### Required work
1. Condense the paragraph starting "The man arrived the next day" from the passage below about choosing a desert guide into a short bulleted list that keeps its main facts.
2. Reproduce word for word the part of the passage below on choosing a desert guide starting at "I was beginning" and ending at "to see him.".

### Document
## Start

The choice of a guide is a serious question, as the success or otherwise of an expedition depends very largely upon him, and I found considerable difficulty in finding a suitable man. I nearly engaged one who applied, as he seemed to be the only one of the candidates who knew anything at all about the desert beyond the Egyptian frontier. But Nimr—Sheykh Suleyman’s brother—sent me word by Abd er Rahman, that he was not to be relied on as he “followed the Sheykh”—the usual way among natives of describing a man who was a member of the Senussia, and as he refused a cigarette I offered him, I declined to employ him. Smoking, it may be noticed is forbidden to the followers of Sheykh Senussi, and the offer of a cigarette is consequently a useful—though not always infallible—test of membership of this fanatical fraternity.

My suspicions were confirmed on the following morning, when this man came in to hear my answer to his application. The camel he rode was branded on the neck with the wasm of the Senussia—a kind of conventionalised form of the Arabic word “Allah” (

)—a damning piece of evidence showing not only that he belonged to the sect, but that his mount was supplied by the Senussia itself. He was probably one of their agents.

I was beginning to despair of finding a guide, when I received a telegram from the mudir (native governor) of Assiut, to whom I had applied for a reliable man, saying that he had got one for me, and asking whether I wished to see him.

The man arrived the next day. I took a fancy to him at once, which even his many peccadilloes never quite destroyed. His appearance was distinctly in his favour. He was a big man, nearly six feet high, which is very tall indeed for an Arab. He looked about sixty years old, and carried himself with that “grand air” which so many of the bedawin show, and which goes so well with the flowing robes of the East. Unlike most bedawin he was spotlessly clean.

## End

### Raw records
## Start

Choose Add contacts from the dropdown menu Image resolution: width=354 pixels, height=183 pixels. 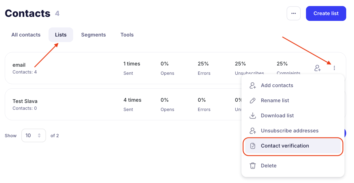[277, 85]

## End
## Start

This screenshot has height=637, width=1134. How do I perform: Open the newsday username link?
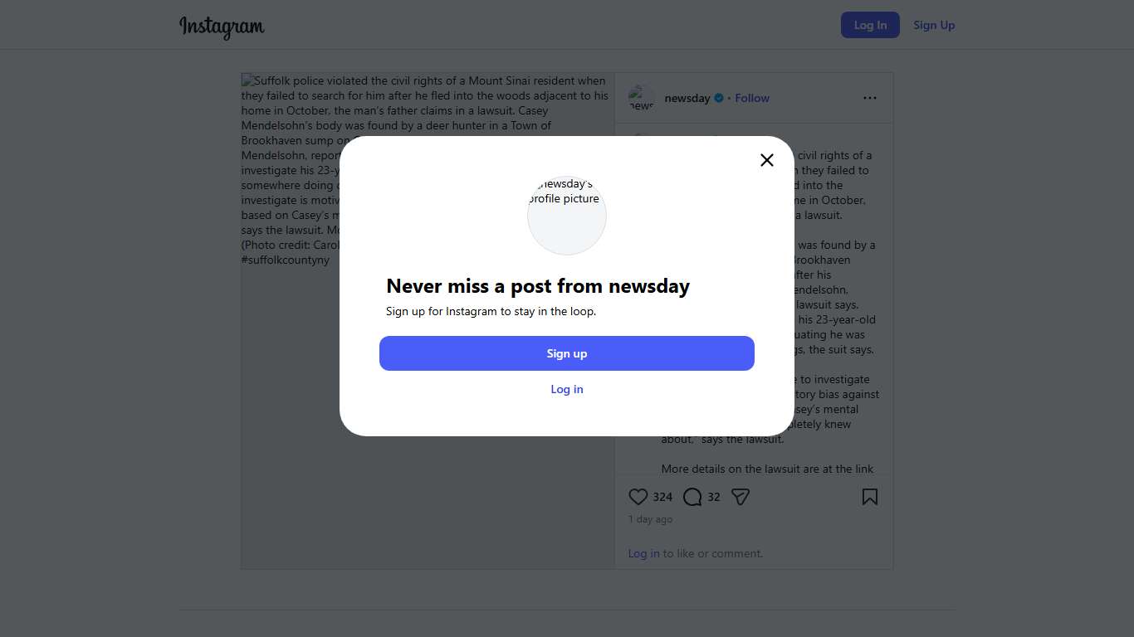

## End

### Written responses
1.
- The man arrived the next day, and the writer liked him at once. His many peccadilloes never quite destroyed that liking.
- His appearance was distinctly in his favor.
- He was a big man, nearly six feet tall, which is very tall for an Arab.
- He looked about sixty and carried himself with the "grand air" shown by many bedawin.
- Unlike most bedawin, he was spotlessly clean.

2.
I was beginning to despair of finding a guide, when I received a telegram from the mudir (native governor) of Assiut, to whom I had applied for a reliable man, saying that he had got one for me, and asking whether I wished to see him.